*** Opening of Data records ***

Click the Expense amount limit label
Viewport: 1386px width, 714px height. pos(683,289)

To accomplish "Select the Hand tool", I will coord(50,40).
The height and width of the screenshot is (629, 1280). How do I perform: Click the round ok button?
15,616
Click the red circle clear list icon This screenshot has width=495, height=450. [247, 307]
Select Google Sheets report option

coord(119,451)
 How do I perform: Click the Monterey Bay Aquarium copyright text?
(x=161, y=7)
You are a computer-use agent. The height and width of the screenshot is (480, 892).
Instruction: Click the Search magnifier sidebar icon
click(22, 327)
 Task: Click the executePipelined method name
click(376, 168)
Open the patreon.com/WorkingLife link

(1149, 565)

*** Close of Data records ***

**Exercise description**
Write out, please, only the lines from the one with "You are a computer-use" through the last line above, both included and unchanged.

**Reply**
You are a computer-use agent. The height and width of the screenshot is (480, 892).
Instruction: Click the Search magnifier sidebar icon
click(22, 327)
 Task: Click the executePipelined method name
click(376, 168)
Open the patreon.com/WorkingLife link

(1149, 565)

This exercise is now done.